Figures from the Sport England Active Lives Survey indicate that 25% of adults are currently deemed to be inactive in England, with over 11 million doing less than 30 minutes of activity in total a week. 

And statistics indicate that 53% of children and young people are not meeting the guidance of taking part in at least 60 minutes of activity a day.  

The new participation targets include over 2.5 million adults and over 1 million children and they claim are intended to reach people of all ages and backgrounds. 

The strategy does concede the gap in participation for Disabled people has been as a result of inaccessibility, as it states “For too long, disability sport and inclusion have been overlooked or treated as afterthoughts, which is helping to widen the gap in participation. We are committed to changing this, and championing inclusion in sport. We demonstrated this commitment at the Birmingham 2022 Commonwealth Games, which had the largest parasport programme of any Commonwealth Games.” 

However, we are less than satisfied with a report aimed at improving activity without any acknowledgement of the barriers groups such as Disabled people face when trying to be more active. 

Our response

 Mikey Erhardt, Campaigner at Disability Rights UK, said: 

 “The Government has launched another strategy that is dense in prose but short on action. Census data shows that one in five people are Disabled, and we are one of the most inactive groups in the UK. We are beyond the need to identify barriers; we know what they are. What we need is for government and service providers to be bold in taking collective measures to overcome them. 

Unsurprisingly, a strategy put together without input from Disabled People’s Organisations has failed to encompass the changes we want to see. At Disability Rights UK, the answer is clear – centring our voices will improve our lives. As Disabled people leading change, we champion our right to participate in and benefit from physical activity. Any strategy worth its weight on paper must link physical activity access to the health and social care systems, tackling the barriers preventing us from being active. 
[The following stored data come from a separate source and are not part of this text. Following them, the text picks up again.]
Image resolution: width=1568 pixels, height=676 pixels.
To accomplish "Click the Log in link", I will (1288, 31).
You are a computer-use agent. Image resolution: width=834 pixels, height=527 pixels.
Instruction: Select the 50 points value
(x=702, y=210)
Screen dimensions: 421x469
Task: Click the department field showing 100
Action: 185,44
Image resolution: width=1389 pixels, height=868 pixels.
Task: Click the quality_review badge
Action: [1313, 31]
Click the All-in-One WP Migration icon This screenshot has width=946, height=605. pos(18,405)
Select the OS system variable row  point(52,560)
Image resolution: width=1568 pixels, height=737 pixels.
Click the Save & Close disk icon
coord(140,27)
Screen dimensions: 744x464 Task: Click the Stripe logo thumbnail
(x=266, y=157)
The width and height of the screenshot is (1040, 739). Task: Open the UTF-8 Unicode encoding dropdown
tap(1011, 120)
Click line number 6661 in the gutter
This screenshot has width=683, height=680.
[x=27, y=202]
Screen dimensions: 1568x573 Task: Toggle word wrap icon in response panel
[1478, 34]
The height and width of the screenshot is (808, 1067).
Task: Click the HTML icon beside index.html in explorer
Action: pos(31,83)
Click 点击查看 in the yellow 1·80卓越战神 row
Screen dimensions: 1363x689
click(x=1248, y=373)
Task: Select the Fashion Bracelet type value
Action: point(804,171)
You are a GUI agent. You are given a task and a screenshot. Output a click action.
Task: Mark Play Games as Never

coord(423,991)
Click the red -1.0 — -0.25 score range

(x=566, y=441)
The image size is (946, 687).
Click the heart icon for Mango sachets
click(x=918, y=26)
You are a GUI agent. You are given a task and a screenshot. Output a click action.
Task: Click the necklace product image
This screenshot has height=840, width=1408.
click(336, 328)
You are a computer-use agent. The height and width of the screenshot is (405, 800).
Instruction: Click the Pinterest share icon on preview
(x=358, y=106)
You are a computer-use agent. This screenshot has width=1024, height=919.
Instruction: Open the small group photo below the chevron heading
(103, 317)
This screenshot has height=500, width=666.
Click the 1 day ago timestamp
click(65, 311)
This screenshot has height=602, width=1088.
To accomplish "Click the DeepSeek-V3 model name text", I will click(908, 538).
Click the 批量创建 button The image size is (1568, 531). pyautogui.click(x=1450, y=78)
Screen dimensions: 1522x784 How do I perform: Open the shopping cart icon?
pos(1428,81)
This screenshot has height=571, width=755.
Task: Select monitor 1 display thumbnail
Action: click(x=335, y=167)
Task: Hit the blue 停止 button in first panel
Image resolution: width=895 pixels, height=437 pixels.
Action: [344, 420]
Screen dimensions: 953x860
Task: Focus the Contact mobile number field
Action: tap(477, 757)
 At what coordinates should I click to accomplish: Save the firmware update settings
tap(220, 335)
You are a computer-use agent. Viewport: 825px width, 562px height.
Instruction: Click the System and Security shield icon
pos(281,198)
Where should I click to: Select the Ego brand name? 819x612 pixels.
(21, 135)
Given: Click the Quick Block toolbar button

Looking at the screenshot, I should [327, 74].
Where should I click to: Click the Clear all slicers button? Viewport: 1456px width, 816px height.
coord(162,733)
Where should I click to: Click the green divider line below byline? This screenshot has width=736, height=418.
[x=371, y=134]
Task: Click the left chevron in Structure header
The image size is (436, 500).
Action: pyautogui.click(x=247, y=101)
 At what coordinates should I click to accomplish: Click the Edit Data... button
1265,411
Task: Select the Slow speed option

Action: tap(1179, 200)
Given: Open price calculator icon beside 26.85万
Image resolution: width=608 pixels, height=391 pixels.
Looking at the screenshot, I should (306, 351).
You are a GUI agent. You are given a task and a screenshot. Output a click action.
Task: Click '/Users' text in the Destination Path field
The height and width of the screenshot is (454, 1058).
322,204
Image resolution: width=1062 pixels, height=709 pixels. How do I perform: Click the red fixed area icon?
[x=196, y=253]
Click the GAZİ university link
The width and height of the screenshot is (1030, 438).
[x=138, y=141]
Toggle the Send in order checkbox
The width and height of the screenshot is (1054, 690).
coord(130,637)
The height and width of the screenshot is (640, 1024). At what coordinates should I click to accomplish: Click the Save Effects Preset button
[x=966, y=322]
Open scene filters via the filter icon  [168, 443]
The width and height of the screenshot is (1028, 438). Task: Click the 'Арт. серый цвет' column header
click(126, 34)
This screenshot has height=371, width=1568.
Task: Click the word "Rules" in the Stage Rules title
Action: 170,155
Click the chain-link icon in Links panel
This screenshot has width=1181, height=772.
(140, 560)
 Inclusive delivery is vital alongside the continued development of grassroots organisations, community sports, and physical activity. Local spaces are crucial to support Disabled people to exercise their right to get active, have fun, and be part of a community. By focusing on how sport can be co-produced with Disabled people at its heart, giving it the funding, and developing the collective expertise to include us from the start, we can open up a new world of activity for Disabled people – one we have all been waiting too long for.”